# Work to complete
Count the lines of the records that contain the word "Task" and give only that number.

# Records for locating described items
────────────────

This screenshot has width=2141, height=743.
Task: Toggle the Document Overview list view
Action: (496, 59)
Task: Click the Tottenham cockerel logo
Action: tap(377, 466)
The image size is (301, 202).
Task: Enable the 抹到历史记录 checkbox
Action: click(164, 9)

────────────────

# Written solution
3